> _EXERCISE DESCRIPTION_: Copy out the data below. Leave nothing out and alter nothing.

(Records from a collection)

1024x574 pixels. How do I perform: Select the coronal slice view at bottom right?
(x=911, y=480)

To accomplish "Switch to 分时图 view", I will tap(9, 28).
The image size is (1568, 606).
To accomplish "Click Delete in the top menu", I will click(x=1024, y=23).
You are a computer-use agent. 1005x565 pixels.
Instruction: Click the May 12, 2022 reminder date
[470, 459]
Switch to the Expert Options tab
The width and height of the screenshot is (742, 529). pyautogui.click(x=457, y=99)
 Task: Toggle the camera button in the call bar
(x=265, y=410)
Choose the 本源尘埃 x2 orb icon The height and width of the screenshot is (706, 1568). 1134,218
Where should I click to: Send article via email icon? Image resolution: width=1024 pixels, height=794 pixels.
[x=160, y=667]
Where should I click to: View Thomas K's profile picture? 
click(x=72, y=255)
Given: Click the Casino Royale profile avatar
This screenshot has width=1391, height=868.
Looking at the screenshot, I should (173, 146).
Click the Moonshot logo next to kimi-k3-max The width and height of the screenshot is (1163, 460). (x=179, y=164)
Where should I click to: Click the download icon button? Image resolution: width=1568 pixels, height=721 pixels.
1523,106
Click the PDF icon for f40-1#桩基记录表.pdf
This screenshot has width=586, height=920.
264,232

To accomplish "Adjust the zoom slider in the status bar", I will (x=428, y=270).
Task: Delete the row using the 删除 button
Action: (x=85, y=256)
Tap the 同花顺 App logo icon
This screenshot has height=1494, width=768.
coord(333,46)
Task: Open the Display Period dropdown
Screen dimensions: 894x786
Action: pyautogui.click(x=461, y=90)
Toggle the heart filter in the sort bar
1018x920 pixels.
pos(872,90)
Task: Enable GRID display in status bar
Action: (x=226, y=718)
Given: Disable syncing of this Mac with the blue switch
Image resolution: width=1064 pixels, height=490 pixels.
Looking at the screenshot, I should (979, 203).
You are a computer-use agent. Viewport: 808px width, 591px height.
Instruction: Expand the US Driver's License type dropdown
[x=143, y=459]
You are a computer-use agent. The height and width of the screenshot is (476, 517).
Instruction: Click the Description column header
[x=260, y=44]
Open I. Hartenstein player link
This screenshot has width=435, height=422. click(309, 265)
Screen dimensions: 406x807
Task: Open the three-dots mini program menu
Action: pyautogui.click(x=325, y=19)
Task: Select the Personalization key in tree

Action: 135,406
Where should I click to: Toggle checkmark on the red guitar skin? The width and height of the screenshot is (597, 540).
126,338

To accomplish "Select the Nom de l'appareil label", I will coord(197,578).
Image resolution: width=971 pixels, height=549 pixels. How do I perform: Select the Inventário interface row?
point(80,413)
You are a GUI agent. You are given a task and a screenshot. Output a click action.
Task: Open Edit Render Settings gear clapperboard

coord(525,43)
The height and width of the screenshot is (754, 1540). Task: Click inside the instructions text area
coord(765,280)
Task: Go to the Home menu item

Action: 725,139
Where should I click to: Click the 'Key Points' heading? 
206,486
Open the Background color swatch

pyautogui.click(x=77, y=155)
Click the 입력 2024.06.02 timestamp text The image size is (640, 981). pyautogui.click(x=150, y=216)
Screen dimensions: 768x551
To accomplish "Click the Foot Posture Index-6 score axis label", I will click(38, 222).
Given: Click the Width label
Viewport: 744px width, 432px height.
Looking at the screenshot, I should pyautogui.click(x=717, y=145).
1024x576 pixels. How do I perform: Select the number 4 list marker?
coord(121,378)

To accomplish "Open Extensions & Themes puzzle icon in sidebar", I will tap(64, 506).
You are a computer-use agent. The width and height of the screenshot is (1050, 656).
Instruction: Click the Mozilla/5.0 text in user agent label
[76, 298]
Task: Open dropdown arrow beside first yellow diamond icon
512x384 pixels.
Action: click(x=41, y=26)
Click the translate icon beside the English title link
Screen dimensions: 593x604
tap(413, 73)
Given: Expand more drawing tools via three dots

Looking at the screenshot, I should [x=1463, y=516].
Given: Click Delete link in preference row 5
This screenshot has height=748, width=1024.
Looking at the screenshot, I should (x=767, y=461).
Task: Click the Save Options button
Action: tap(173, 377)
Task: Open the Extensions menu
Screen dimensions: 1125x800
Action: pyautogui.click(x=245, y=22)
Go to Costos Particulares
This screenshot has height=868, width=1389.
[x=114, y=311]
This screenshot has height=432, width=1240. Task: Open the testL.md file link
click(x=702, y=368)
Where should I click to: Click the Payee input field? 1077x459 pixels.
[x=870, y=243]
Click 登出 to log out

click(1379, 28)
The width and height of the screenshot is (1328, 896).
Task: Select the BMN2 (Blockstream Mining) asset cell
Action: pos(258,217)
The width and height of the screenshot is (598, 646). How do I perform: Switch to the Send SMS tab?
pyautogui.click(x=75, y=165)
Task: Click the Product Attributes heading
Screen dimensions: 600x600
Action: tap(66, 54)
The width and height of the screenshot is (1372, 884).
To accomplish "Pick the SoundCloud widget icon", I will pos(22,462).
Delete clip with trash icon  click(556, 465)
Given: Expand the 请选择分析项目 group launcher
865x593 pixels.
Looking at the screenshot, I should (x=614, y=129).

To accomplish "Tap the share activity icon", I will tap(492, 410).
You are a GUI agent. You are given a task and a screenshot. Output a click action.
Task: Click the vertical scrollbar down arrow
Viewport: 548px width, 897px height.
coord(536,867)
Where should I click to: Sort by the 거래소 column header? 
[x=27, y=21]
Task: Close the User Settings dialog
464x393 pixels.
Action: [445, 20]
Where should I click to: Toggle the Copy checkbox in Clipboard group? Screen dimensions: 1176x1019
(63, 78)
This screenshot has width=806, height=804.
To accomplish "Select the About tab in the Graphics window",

> _YOUR SOLUTION_:
1024x574 pixels. How do I perform: Select the coronal slice view at bottom right?
(x=911, y=480)

To accomplish "Switch to 分时图 view", I will tap(9, 28).
The image size is (1568, 606).
To accomplish "Click Delete in the top menu", I will click(x=1024, y=23).
You are a computer-use agent. 1005x565 pixels.
Instruction: Click the May 12, 2022 reminder date
[470, 459]
Switch to the Expert Options tab
The width and height of the screenshot is (742, 529). pyautogui.click(x=457, y=99)
 Task: Toggle the camera button in the call bar
(x=265, y=410)
Choose the 本源尘埃 x2 orb icon The height and width of the screenshot is (706, 1568). 1134,218
Where should I click to: Send article via email icon? Image resolution: width=1024 pixels, height=794 pixels.
[x=160, y=667]
Where should I click to: View Thomas K's profile picture? 
click(x=72, y=255)
Given: Click the Casino Royale profile avatar
This screenshot has width=1391, height=868.
Looking at the screenshot, I should (173, 146).
Click the Moonshot logo next to kimi-k3-max The width and height of the screenshot is (1163, 460). (x=179, y=164)
Where should I click to: Click the download icon button? Image resolution: width=1568 pixels, height=721 pixels.
1523,106
Click the PDF icon for f40-1#桩基记录表.pdf
This screenshot has width=586, height=920.
264,232

To accomplish "Adjust the zoom slider in the status bar", I will (x=428, y=270).
Task: Delete the row using the 删除 button
Action: (x=85, y=256)
Tap the 同花顺 App logo icon
This screenshot has height=1494, width=768.
coord(333,46)
Task: Open the Display Period dropdown
Screen dimensions: 894x786
Action: pyautogui.click(x=461, y=90)
Toggle the heart filter in the sort bar
1018x920 pixels.
pos(872,90)
Task: Enable GRID display in status bar
Action: (x=226, y=718)
Given: Disable syncing of this Mac with the blue switch
Image resolution: width=1064 pixels, height=490 pixels.
Looking at the screenshot, I should (979, 203).
You are a computer-use agent. Viewport: 808px width, 591px height.
Instruction: Expand the US Driver's License type dropdown
[x=143, y=459]
You are a computer-use agent. The height and width of the screenshot is (476, 517).
Instruction: Click the Description column header
[x=260, y=44]
Open I. Hartenstein player link
This screenshot has width=435, height=422. click(309, 265)
Screen dimensions: 406x807
Task: Open the three-dots mini program menu
Action: pyautogui.click(x=325, y=19)
Task: Select the Personalization key in tree

Action: 135,406
Where should I click to: Toggle checkmark on the red guitar skin? The width and height of the screenshot is (597, 540).
126,338

To accomplish "Select the Nom de l'appareil label", I will coord(197,578).
Image resolution: width=971 pixels, height=549 pixels. How do I perform: Select the Inventário interface row?
point(80,413)
You are a GUI agent. You are given a task and a screenshot. Output a click action.
Task: Open Edit Render Settings gear clapperboard

coord(525,43)
The height and width of the screenshot is (754, 1540). Task: Click inside the instructions text area
coord(765,280)
Task: Go to the Home menu item

Action: 725,139
Where should I click to: Click the 'Key Points' heading? 
206,486
Open the Background color swatch

pyautogui.click(x=77, y=155)
Click the 입력 2024.06.02 timestamp text The image size is (640, 981). pyautogui.click(x=150, y=216)
Screen dimensions: 768x551
To accomplish "Click the Foot Posture Index-6 score axis label", I will click(38, 222).
Given: Click the Width label
Viewport: 744px width, 432px height.
Looking at the screenshot, I should pyautogui.click(x=717, y=145).
1024x576 pixels. How do I perform: Select the number 4 list marker?
coord(121,378)

To accomplish "Open Extensions & Themes puzzle icon in sidebar", I will tap(64, 506).
You are a computer-use agent. The width and height of the screenshot is (1050, 656).
Instruction: Click the Mozilla/5.0 text in user agent label
[76, 298]
Task: Open dropdown arrow beside first yellow diamond icon
512x384 pixels.
Action: click(x=41, y=26)
Click the translate icon beside the English title link
Screen dimensions: 593x604
tap(413, 73)
Given: Expand more drawing tools via three dots

Looking at the screenshot, I should [x=1463, y=516].
Given: Click Delete link in preference row 5
This screenshot has height=748, width=1024.
Looking at the screenshot, I should (x=767, y=461).
Task: Click the Save Options button
Action: tap(173, 377)
Task: Open the Extensions menu
Screen dimensions: 1125x800
Action: pyautogui.click(x=245, y=22)
Go to Costos Particulares
This screenshot has height=868, width=1389.
[x=114, y=311]
This screenshot has height=432, width=1240. Task: Open the testL.md file link
click(x=702, y=368)
Where should I click to: Click the Payee input field? 1077x459 pixels.
[x=870, y=243]
Click 登出 to log out

click(1379, 28)
The width and height of the screenshot is (1328, 896).
Task: Select the BMN2 (Blockstream Mining) asset cell
Action: pos(258,217)
The width and height of the screenshot is (598, 646). How do I perform: Switch to the Send SMS tab?
pyautogui.click(x=75, y=165)
Task: Click the Product Attributes heading
Screen dimensions: 600x600
Action: tap(66, 54)
The width and height of the screenshot is (1372, 884).
To accomplish "Pick the SoundCloud widget icon", I will pos(22,462).
Delete clip with trash icon  click(556, 465)
Given: Expand the 请选择分析项目 group launcher
865x593 pixels.
Looking at the screenshot, I should (x=614, y=129).

To accomplish "Tap the share activity icon", I will tap(492, 410).
You are a GUI agent. You are given a task and a screenshot. Output a click action.
Task: Click the vertical scrollbar down arrow
Viewport: 548px width, 897px height.
coord(536,867)
Where should I click to: Sort by the 거래소 column header? 
[x=27, y=21]
Task: Close the User Settings dialog
464x393 pixels.
Action: [445, 20]
Where should I click to: Toggle the Copy checkbox in Clipboard group? Screen dimensions: 1176x1019
(63, 78)
This screenshot has width=806, height=804.
To accomplish "Select the About tab in the Graphics window",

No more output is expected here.